Namjoon tidak benar-benar berniat membantah sebenarnya, hanya saja ia begitu menyukai bagaimana cara Seokjin merajuk hanya demi waktu berkumpul mereka yang terbilang jarang. Dengan satu kecupan di bibir, dan Seokjin berhasil mendapatkan apa pun yang ada di hidup Namjoon.

"Prince, sebaiknya kita berkemas untuk besok."

Kim Yukhei menatap Seokjin dengan lucu. "Kita mau pergi ke mana, Mum?"

"Ke mana pun yang kalian inginkan, Sayangku."

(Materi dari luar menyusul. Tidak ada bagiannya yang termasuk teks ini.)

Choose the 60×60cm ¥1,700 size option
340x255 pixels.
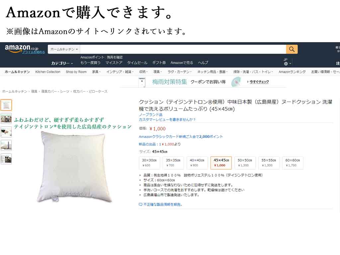(x=293, y=163)
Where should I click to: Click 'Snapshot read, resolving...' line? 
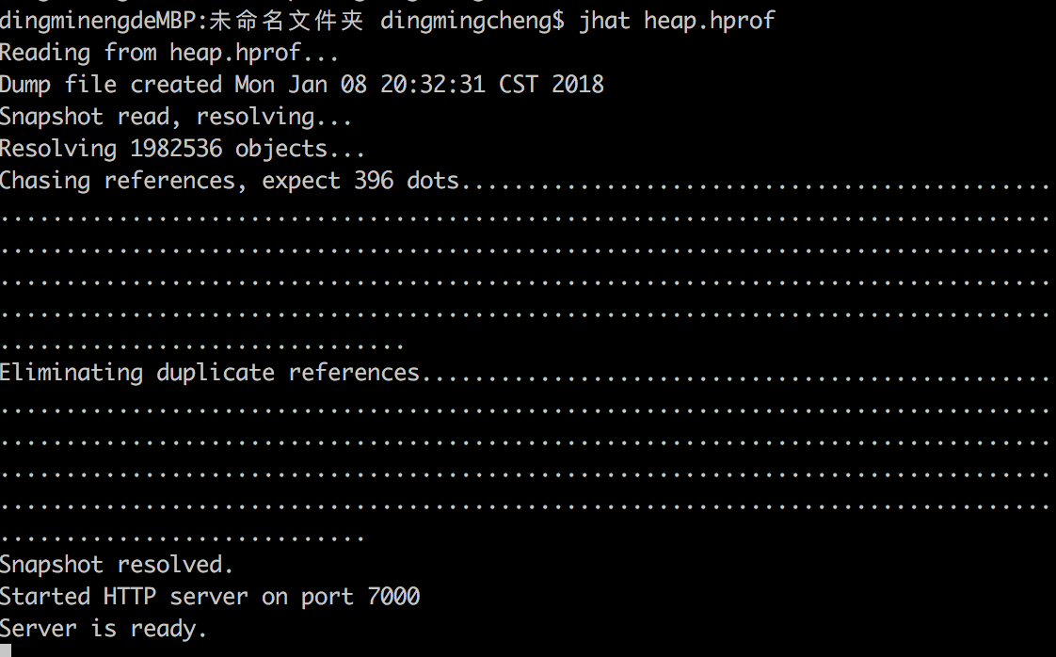pos(176,117)
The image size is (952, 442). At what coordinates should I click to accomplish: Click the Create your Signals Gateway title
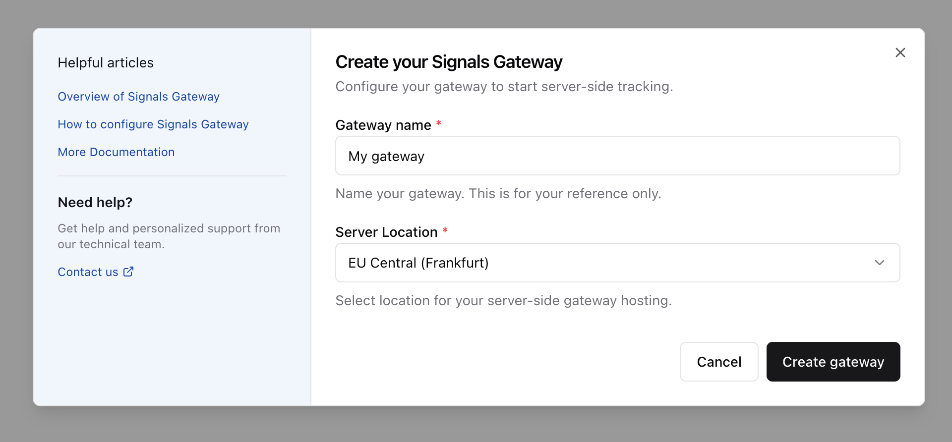(x=448, y=62)
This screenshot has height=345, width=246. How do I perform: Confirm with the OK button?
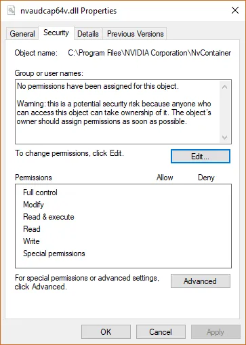pyautogui.click(x=106, y=332)
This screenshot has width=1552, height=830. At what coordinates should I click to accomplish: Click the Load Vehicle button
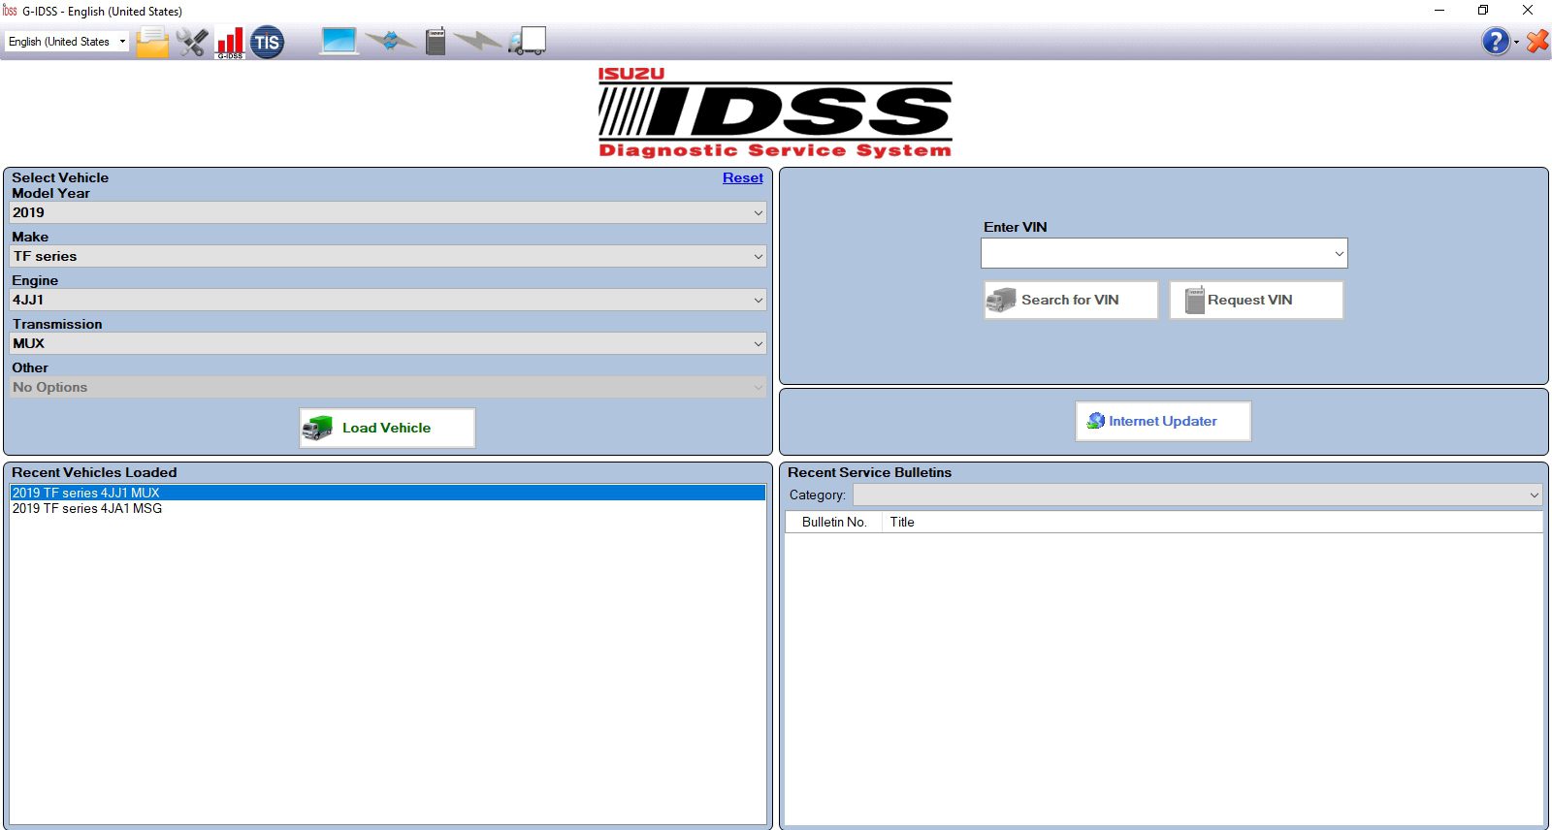pyautogui.click(x=387, y=428)
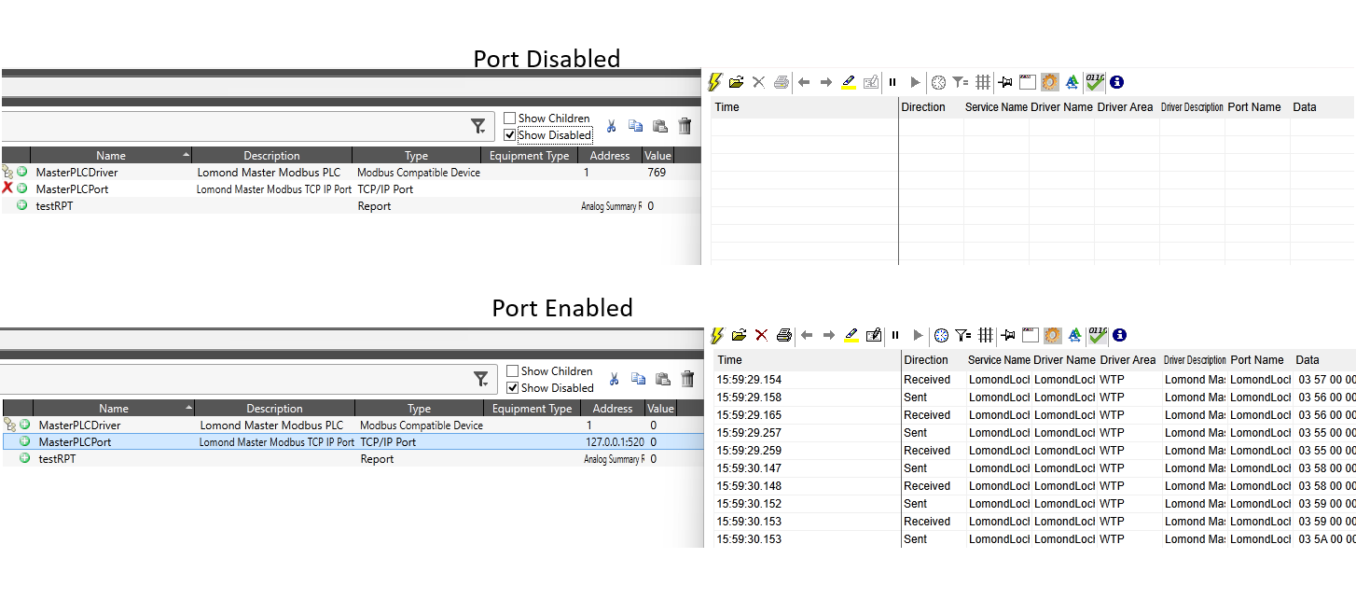Open filter dropdown in Port Disabled panel
The image size is (1356, 600).
click(478, 126)
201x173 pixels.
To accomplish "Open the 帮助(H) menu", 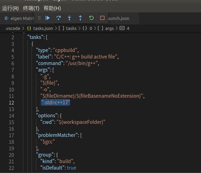I will tap(52, 8).
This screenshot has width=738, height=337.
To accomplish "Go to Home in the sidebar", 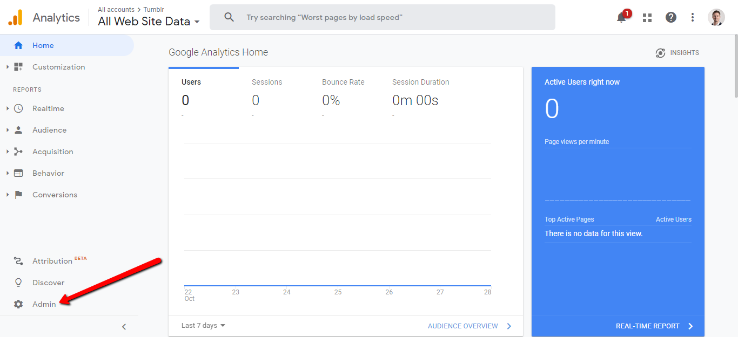I will tap(43, 45).
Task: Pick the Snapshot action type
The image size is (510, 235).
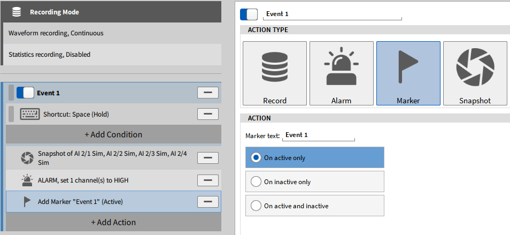Action: tap(475, 73)
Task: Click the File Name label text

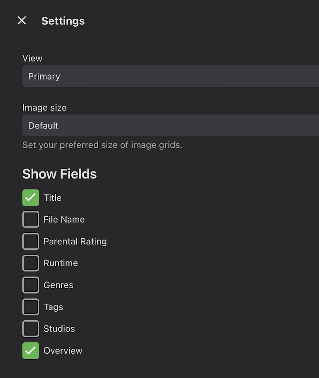Action: (x=64, y=219)
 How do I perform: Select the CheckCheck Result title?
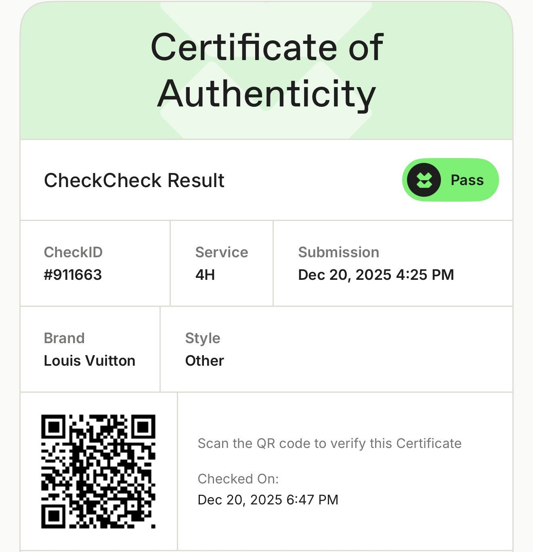[x=134, y=180]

Itu, dan semua hangat yang berkumpul di matanya membuncah, mengalir memenuhi diri Namjoon ketika apa yang menjadi sumber hidupnya bisa ia genggam dengan pelukan.

Kenangan baik atau buruk yang terbayang dalam ingatan seseorang bagai belati bermata dua. Datang untuk menguatkan di balik perlindungan, atau pelan-pelan membunuh. Itu yang tebersit dalam benak Namjoon ketika terbangun dengan tubuh bersimbah peluh di jam dua pagi.

Mimpi buruk kah?

Warna putih dan bau desinfektan menyergapnya semudah ia menghirup napas, juga rasa sakit yang hebat. Sakit yang tak hanya menyerang kepalanya, tapi juga merayap jauh, jauh menembus dadanya. Ia merasa linglung.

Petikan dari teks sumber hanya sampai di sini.